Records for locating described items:
········

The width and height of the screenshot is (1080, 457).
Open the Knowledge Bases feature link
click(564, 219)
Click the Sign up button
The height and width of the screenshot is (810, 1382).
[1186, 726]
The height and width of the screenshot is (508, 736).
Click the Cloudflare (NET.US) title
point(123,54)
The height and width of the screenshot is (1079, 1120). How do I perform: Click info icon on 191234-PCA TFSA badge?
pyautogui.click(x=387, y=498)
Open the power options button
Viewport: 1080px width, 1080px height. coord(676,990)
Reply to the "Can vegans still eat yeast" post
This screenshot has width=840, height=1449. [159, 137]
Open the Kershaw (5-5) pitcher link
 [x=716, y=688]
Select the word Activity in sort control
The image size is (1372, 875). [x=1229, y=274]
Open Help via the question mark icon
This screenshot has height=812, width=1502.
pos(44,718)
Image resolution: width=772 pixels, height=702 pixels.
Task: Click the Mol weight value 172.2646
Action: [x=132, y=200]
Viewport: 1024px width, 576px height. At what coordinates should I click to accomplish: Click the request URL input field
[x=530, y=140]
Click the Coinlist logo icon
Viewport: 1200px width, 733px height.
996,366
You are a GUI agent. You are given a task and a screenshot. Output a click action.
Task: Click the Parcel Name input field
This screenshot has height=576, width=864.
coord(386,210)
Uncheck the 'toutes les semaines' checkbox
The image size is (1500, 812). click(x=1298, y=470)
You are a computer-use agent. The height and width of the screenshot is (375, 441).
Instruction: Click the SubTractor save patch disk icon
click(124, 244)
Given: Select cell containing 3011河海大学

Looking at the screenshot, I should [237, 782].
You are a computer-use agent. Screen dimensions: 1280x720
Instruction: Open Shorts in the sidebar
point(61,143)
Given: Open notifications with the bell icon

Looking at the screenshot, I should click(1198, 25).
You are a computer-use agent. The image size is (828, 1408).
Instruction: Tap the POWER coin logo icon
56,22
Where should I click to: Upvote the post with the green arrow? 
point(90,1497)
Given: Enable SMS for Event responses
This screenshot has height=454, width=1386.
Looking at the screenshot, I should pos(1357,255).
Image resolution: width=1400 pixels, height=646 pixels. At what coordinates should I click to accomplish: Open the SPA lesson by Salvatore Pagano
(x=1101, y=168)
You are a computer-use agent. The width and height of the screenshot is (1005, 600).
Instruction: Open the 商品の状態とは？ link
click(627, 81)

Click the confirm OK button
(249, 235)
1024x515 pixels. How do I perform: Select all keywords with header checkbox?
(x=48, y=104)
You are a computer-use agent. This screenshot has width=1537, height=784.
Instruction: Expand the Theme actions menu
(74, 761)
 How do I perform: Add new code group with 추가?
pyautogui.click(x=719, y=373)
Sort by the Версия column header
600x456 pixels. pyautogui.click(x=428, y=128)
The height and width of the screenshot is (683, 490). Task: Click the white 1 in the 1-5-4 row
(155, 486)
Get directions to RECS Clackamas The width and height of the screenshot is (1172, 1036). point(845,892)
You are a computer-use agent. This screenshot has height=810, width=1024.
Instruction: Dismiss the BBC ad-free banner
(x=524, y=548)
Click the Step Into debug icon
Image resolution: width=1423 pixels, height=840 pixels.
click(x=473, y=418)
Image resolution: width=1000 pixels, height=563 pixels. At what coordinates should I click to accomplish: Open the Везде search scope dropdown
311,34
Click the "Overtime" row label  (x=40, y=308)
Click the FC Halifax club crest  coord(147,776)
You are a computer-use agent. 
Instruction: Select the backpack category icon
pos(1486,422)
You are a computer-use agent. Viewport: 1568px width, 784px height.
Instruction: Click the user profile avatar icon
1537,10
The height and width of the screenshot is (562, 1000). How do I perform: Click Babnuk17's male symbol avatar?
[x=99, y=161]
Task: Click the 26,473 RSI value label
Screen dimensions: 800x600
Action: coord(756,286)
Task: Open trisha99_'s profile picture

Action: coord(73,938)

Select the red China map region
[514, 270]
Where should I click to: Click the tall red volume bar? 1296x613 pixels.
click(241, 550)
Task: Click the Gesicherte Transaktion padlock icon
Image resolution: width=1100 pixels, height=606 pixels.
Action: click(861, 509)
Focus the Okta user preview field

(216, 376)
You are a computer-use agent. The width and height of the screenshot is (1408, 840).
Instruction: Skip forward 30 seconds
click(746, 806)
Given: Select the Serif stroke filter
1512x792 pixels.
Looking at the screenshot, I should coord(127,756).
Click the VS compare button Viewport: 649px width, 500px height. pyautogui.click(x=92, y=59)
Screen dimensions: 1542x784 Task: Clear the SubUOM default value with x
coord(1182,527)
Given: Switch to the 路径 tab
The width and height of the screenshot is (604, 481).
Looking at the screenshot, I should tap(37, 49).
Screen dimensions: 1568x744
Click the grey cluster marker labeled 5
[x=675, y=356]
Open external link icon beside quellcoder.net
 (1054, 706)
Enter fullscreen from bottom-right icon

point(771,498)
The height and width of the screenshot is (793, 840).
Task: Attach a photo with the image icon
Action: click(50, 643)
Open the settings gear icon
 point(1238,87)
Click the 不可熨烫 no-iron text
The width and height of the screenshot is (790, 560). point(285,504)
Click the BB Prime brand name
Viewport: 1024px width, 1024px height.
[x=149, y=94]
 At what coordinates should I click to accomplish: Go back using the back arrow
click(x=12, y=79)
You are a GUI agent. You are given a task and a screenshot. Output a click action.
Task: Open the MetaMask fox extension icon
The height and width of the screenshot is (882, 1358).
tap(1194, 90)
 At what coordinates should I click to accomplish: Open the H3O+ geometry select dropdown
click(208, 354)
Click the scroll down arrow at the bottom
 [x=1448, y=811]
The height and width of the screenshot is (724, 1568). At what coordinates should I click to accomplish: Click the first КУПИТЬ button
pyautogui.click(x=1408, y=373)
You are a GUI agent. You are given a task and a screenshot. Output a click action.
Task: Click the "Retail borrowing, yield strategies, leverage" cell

········

PROBLEM TO SOLVE = Rewrite all the rows above, renaming "computer-use agent" to "screen-control agent" everywhere it occurs and changing nothing else.

EXERCISE ANSWER =
The width and height of the screenshot is (1080, 457).
Open the Knowledge Bases feature link
click(564, 219)
Click the Sign up button
The height and width of the screenshot is (810, 1382).
[1186, 726]
The height and width of the screenshot is (508, 736).
Click the Cloudflare (NET.US) title
point(123,54)
The height and width of the screenshot is (1079, 1120). How do I perform: Click info icon on 191234-PCA TFSA badge?
pyautogui.click(x=387, y=498)
Open the power options button
Viewport: 1080px width, 1080px height. coord(676,990)
Reply to the "Can vegans still eat yeast" post
This screenshot has width=840, height=1449. [159, 137]
Open the Kershaw (5-5) pitcher link
 [x=716, y=688]
Select the word Activity in sort control
The image size is (1372, 875). [x=1229, y=274]
Open Help via the question mark icon
This screenshot has height=812, width=1502.
pos(44,718)
Image resolution: width=772 pixels, height=702 pixels.
Task: Click the Mol weight value 172.2646
Action: [x=132, y=200]
Viewport: 1024px width, 576px height. At what coordinates should I click to accomplish: Click the request URL input field
[x=530, y=140]
Click the Coinlist logo icon
Viewport: 1200px width, 733px height.
996,366
You are a GUI agent. You are given a task and a screenshot. Output a click action.
Task: Click the Parcel Name input field
This screenshot has height=576, width=864.
coord(386,210)
Uncheck the 'toutes les semaines' checkbox
The image size is (1500, 812). click(x=1298, y=470)
You are a screen-control agent. The height and width of the screenshot is (375, 441).
Instruction: Click the SubTractor save patch disk icon
click(124, 244)
Given: Select cell containing 3011河海大学

Looking at the screenshot, I should [237, 782].
You are a screen-control agent. Screen dimensions: 1280x720
Instruction: Open Shorts in the sidebar
point(61,143)
Given: Open notifications with the bell icon

Looking at the screenshot, I should click(1198, 25).
You are a screen-control agent. The image size is (828, 1408).
Instruction: Tap the POWER coin logo icon
56,22
Where should I click to: Upvote the post with the green arrow? 
point(90,1497)
Given: Enable SMS for Event responses
This screenshot has height=454, width=1386.
Looking at the screenshot, I should pos(1357,255).
Image resolution: width=1400 pixels, height=646 pixels. At what coordinates should I click to accomplish: Open the SPA lesson by Salvatore Pagano
(x=1101, y=168)
You are a screen-control agent. The width and height of the screenshot is (1005, 600).
Instruction: Open the 商品の状態とは？ link
click(627, 81)

Click the confirm OK button
(249, 235)
1024x515 pixels. How do I perform: Select all keywords with header checkbox?
(x=48, y=104)
You are a screen-control agent. This screenshot has width=1537, height=784.
Instruction: Expand the Theme actions menu
(74, 761)
 How do I perform: Add new code group with 추가?
pyautogui.click(x=719, y=373)
Sort by the Версия column header
600x456 pixels. pyautogui.click(x=428, y=128)
The height and width of the screenshot is (683, 490). Task: Click the white 1 in the 1-5-4 row
(155, 486)
Get directions to RECS Clackamas The width and height of the screenshot is (1172, 1036). point(845,892)
You are a screen-control agent. This screenshot has height=810, width=1024.
Instruction: Dismiss the BBC ad-free banner
(x=524, y=548)
Click the Step Into debug icon
Image resolution: width=1423 pixels, height=840 pixels.
click(x=473, y=418)
Image resolution: width=1000 pixels, height=563 pixels. At what coordinates should I click to accomplish: Open the Везде search scope dropdown
311,34
Click the "Overtime" row label  (x=40, y=308)
Click the FC Halifax club crest  coord(147,776)
You are a screen-control agent. 
Instruction: Select the backpack category icon
pos(1486,422)
You are a screen-control agent. Viewport: 1568px width, 784px height.
Instruction: Click the user profile avatar icon
1537,10
The height and width of the screenshot is (562, 1000). How do I perform: Click Babnuk17's male symbol avatar?
[x=99, y=161]
Task: Click the 26,473 RSI value label
Screen dimensions: 800x600
Action: coord(756,286)
Task: Open trisha99_'s profile picture

Action: coord(73,938)

Select the red China map region
[514, 270]
Where should I click to: Click the tall red volume bar? 1296x613 pixels.
click(241, 550)
Task: Click the Gesicherte Transaktion padlock icon
Image resolution: width=1100 pixels, height=606 pixels.
Action: click(861, 509)
Focus the Okta user preview field

(216, 376)
You are a screen-control agent. The width and height of the screenshot is (1408, 840).
Instruction: Skip forward 30 seconds
click(746, 806)
Given: Select the Serif stroke filter
1512x792 pixels.
Looking at the screenshot, I should coord(127,756).
Click the VS compare button Viewport: 649px width, 500px height. pyautogui.click(x=92, y=59)
Screen dimensions: 1542x784 Task: Clear the SubUOM default value with x
coord(1182,527)
Given: Switch to the 路径 tab
The width and height of the screenshot is (604, 481).
Looking at the screenshot, I should tap(37, 49).
Screen dimensions: 1568x744
Click the grey cluster marker labeled 5
[x=675, y=356]
Open external link icon beside quellcoder.net
 (1054, 706)
Enter fullscreen from bottom-right icon

point(771,498)
The height and width of the screenshot is (793, 840).
Task: Attach a photo with the image icon
Action: click(50, 643)
Open the settings gear icon
 point(1238,87)
Click the 不可熨烫 no-iron text
The width and height of the screenshot is (790, 560). point(285,504)
Click the BB Prime brand name
Viewport: 1024px width, 1024px height.
[x=149, y=94]
 At what coordinates should I click to accomplish: Go back using the back arrow
click(x=12, y=79)
You are a GUI agent. You are given a task and a screenshot. Output a click action.
Task: Open the MetaMask fox extension icon
The height and width of the screenshot is (882, 1358).
tap(1194, 90)
 At what coordinates should I click to accomplish: Open the H3O+ geometry select dropdown
click(208, 354)
Click the scroll down arrow at the bottom
 [x=1448, y=811]
The height and width of the screenshot is (724, 1568). At what coordinates should I click to accomplish: Click the first КУПИТЬ button
pyautogui.click(x=1408, y=373)
You are a GUI agent. You are given a task and a screenshot. Output a click action.
Task: Click the "Retail borrowing, yield strategies, leverage" cell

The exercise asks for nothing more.